## YOUR OBJECTIVE
Pick up the passage below on AI and the depth of engineering skills at its final line and continue it.

## DOCUMENT EXTRACT
^^^^^^^^^^^^^^^^

If we assume AI really does compress a lot of “I-shaped” execution work (syntax fluency, boilerplate, known patterns), then the surviving “depth” might shift upward rather than sideways. In other words, depth in problem framing and constraint understanding becomes more valuable than depth in a specific tool or language.
That creates an interesting tension in your T/comb argument: generalists win on adaptability, but specialists don’t just vanish—they get redefined. The “I-shaped” engineer who survives is probably not the React expert or the Kubernetes expert, but the person who deeply understands distributed systems tradeoffs, security models, or user behavior under constraints—things AI can describe but not reliably own in context.
So maybe the real split isn’t I vs T/comb, but:
replaceable depth (implementation-level expertise)
irreplaceable depth (judgment-heavy, ambiguity-heavy domains)
and connective tissue (the T/comb layer)

^^^^^^^^^^^^^^^^

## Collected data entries
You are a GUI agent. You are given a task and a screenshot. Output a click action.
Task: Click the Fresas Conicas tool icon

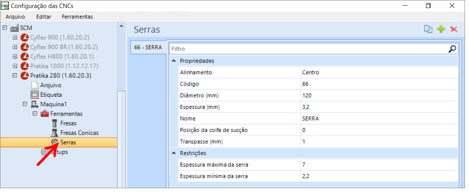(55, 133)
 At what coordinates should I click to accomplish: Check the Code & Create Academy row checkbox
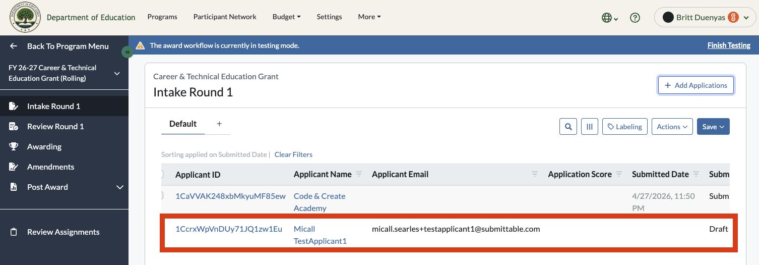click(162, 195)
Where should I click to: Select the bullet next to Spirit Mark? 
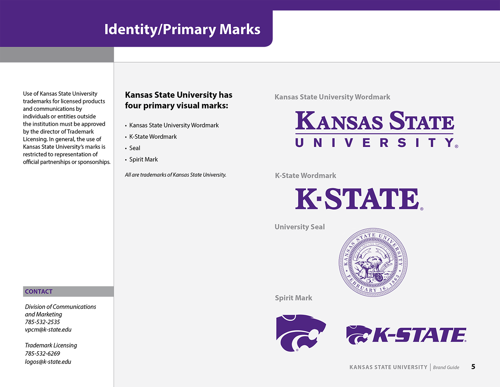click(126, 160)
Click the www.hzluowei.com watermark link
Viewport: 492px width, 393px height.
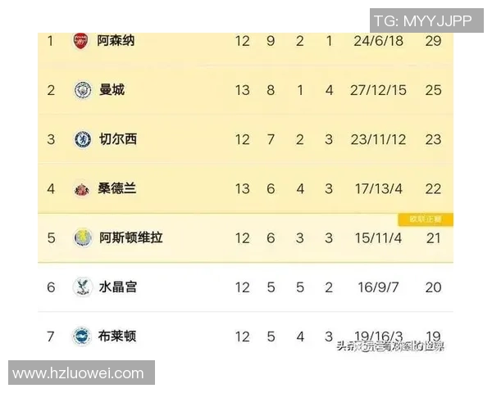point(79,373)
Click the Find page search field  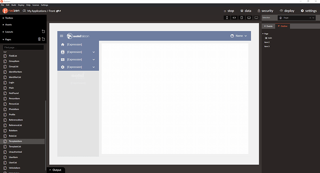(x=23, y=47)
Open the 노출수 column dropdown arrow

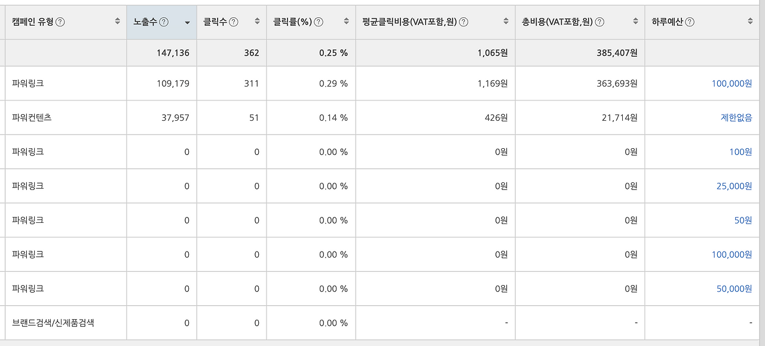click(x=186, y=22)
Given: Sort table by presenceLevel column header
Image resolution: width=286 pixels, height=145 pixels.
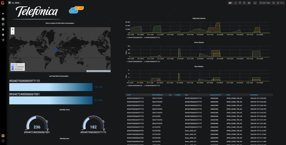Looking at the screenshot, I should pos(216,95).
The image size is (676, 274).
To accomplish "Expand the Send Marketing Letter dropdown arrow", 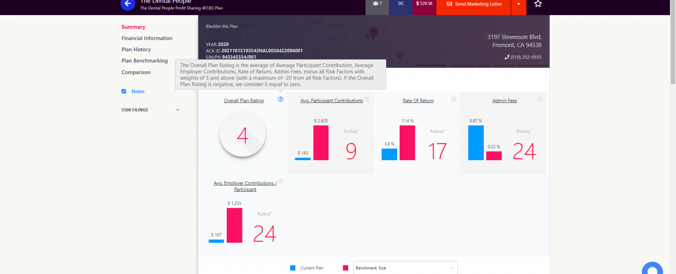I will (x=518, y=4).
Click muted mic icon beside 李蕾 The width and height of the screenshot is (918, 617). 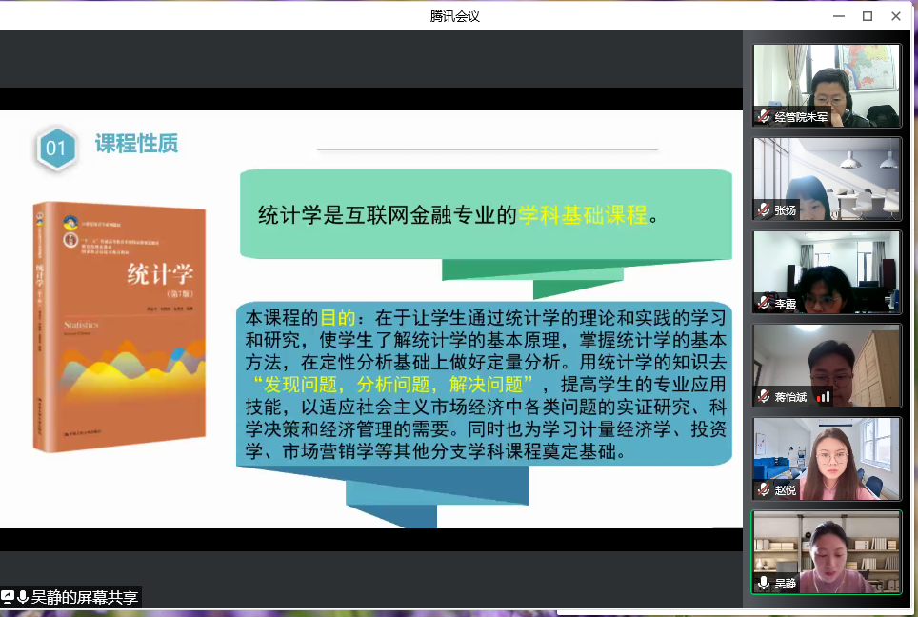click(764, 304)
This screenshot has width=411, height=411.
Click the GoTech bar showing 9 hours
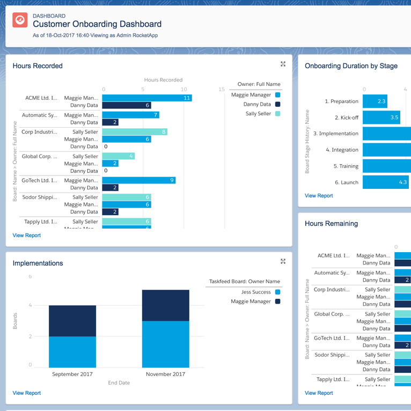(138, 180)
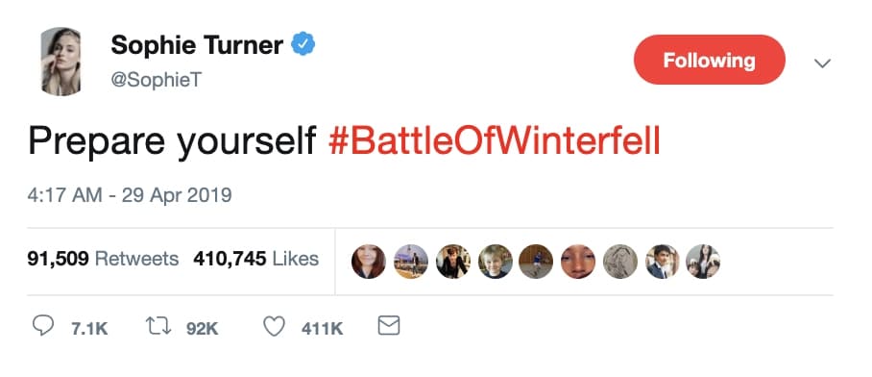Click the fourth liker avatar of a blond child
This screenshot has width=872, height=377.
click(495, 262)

^^^^^^^^^^^^^^^^

## RESULT OF THIS EXERCISE
Which leads me to a question back to you: do you think AI pushes more people into becoming “connectors” (T/comb), or does it actually raise the ceiling on what counts as valuable “deep” work and preserve strong I-shaped roles—but only in narrower, more abstract domains?
Personally I'm of the opinion that a lot of the AI hype is going to crash and burn when people realize it can't literally solve all their problems (or it's made economically infeasible as we're already seeing it to shift). If it settles into its niche ok, I see the connectors being more valuable because one use case where AI does a great job is in training in depth... there might be a few I-shaped roles left out there but they'll be the absolute deepest I's ever who survive... the ones whose knowledge takes a lot longer to surpass in the retraining loops.
T's and Combs have an easier time of things because they think more laterally.
So maybe in summary, I see MORE people being pushed to connector roles but also the truly deep I's will go deeper... maybe with just fewer of them around.
I think you’re right that AI squeezes out the mid-depth “I-shaped” work first, while pushing more people into connector roles.
The interesting part is the remaining true deep experts don’t become obsolete-they become rarer and more important, because their knowledge is harder to fake or compress.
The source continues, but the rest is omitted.